WHAT THIS TASK INVOLVES: Your answer should be every line from the records that contains "trash".

DATA LISTING:
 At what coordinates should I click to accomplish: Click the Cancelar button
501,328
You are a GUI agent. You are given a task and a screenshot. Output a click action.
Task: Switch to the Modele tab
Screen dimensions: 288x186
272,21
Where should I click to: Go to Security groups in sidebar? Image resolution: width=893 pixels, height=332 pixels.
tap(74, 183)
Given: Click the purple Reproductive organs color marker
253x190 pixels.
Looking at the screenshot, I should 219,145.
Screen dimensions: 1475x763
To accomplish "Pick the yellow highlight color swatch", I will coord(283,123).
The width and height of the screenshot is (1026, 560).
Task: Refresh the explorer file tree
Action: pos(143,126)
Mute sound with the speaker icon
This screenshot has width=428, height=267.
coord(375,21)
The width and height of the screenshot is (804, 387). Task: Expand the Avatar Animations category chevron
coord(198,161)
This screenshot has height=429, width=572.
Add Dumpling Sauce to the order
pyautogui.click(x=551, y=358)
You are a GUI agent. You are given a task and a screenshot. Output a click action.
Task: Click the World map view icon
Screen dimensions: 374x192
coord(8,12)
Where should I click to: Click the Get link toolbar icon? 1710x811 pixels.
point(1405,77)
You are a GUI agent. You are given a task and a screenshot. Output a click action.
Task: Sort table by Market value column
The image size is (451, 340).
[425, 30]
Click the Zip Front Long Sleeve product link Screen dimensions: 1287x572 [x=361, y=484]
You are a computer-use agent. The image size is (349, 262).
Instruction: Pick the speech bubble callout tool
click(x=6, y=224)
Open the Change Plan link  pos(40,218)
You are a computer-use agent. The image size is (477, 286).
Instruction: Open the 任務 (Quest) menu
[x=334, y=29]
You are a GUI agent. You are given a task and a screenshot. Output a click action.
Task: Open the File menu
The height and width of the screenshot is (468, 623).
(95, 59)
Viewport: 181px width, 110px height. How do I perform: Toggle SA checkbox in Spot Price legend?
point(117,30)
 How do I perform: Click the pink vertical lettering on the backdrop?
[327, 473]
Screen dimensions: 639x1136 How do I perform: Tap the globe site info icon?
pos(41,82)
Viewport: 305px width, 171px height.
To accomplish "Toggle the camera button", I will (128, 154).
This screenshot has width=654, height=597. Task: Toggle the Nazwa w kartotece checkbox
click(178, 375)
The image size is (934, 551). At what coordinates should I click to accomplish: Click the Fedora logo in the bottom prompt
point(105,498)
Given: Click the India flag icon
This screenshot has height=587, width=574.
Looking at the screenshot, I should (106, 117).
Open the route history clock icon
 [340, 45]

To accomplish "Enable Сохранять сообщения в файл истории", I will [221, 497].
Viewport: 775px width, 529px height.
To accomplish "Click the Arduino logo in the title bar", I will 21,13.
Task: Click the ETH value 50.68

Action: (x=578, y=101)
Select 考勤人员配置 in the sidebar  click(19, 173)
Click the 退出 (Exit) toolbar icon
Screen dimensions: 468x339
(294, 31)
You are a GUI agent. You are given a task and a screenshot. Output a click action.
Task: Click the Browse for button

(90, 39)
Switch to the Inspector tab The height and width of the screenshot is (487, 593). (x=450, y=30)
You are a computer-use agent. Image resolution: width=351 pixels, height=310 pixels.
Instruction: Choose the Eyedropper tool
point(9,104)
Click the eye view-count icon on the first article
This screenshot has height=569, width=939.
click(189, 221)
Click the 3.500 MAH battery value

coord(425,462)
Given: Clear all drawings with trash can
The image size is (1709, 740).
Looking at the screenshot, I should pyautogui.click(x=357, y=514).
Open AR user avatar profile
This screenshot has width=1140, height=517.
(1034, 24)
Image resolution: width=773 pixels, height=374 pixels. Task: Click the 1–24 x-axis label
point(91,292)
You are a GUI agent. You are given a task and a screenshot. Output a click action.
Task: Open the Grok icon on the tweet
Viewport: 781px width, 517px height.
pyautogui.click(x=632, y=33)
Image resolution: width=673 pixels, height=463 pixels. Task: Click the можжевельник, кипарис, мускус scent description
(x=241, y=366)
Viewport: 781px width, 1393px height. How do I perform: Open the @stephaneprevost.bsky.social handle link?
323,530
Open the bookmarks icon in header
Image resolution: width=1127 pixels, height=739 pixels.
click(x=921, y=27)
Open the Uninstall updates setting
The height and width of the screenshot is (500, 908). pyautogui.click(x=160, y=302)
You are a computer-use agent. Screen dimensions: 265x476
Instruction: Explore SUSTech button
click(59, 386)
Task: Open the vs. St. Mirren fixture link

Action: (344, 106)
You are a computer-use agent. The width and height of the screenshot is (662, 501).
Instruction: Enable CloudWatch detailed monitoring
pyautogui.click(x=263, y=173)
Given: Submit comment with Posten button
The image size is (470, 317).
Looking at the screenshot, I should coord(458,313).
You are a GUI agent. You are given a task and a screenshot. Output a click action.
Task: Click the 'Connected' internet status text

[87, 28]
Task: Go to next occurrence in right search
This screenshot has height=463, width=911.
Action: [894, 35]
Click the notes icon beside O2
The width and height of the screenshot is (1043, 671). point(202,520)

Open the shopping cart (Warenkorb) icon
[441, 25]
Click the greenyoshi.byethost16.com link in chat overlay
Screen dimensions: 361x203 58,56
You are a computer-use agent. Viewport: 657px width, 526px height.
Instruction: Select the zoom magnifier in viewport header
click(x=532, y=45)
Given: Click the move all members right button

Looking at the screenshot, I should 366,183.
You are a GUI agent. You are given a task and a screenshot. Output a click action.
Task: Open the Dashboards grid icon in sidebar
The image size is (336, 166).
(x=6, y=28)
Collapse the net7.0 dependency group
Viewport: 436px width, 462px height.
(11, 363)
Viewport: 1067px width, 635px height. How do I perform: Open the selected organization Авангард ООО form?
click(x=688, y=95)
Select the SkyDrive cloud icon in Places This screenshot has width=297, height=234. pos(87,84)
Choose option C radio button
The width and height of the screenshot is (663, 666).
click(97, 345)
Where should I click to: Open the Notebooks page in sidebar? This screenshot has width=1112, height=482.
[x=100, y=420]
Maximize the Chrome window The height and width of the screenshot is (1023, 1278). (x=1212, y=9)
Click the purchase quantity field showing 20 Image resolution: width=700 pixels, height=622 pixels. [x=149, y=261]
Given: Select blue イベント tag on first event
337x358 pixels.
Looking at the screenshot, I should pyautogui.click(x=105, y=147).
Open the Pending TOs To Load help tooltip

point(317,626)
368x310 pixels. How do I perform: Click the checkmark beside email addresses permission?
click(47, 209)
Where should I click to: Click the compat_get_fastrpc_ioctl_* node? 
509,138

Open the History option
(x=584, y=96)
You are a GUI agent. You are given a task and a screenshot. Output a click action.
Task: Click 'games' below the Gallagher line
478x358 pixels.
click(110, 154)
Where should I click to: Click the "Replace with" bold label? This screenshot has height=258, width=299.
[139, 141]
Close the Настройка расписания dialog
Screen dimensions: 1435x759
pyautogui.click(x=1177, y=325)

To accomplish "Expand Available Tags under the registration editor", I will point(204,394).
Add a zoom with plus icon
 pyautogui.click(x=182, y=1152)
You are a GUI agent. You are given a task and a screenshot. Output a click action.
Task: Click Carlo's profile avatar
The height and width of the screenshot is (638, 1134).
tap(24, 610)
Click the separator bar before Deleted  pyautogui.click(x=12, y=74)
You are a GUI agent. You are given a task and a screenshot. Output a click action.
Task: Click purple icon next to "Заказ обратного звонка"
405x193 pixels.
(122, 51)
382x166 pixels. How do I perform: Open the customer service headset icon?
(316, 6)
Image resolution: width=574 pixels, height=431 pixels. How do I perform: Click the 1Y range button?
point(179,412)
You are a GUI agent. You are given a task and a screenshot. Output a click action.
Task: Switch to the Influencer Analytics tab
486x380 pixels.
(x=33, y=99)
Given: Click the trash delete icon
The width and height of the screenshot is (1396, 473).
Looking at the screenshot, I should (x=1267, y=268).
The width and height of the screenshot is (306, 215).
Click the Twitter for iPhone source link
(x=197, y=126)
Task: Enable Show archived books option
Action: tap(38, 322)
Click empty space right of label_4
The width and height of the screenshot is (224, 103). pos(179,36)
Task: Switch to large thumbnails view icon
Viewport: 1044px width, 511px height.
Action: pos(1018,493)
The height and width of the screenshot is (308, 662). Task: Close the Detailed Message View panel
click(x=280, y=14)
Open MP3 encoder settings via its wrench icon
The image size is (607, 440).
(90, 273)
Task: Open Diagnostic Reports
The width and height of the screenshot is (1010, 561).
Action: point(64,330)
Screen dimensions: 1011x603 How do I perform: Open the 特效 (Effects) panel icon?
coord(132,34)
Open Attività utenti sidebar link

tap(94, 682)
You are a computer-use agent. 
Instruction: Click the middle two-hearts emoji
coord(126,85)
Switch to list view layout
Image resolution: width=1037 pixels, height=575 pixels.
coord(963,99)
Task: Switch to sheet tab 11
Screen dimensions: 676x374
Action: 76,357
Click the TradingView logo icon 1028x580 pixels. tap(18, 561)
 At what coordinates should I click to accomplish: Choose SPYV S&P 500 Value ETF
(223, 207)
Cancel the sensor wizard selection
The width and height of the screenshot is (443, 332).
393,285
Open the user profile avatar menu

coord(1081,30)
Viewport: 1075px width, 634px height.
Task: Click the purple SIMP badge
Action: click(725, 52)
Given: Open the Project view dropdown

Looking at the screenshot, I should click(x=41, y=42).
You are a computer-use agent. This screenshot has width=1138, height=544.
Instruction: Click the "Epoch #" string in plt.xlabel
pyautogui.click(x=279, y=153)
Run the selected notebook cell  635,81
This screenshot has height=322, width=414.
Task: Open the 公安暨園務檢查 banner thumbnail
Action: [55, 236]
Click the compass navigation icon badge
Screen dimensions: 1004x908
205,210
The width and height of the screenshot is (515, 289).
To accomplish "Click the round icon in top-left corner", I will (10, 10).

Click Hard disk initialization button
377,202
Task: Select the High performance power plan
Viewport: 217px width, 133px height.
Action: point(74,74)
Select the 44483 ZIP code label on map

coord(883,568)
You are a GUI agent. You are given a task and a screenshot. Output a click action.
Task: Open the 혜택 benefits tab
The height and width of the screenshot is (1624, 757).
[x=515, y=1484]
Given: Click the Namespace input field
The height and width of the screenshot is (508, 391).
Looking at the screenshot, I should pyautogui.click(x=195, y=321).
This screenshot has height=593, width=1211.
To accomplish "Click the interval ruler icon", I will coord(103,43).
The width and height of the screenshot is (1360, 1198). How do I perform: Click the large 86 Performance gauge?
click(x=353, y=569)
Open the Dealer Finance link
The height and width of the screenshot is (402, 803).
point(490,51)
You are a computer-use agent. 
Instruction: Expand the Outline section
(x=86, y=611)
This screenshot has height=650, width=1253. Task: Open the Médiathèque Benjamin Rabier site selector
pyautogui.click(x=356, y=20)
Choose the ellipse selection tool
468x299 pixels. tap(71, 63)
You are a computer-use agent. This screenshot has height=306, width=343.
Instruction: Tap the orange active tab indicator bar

EXERCISE SOLUTION:
Given: Clear all drawings with trash can
Given: Click the trash delete icon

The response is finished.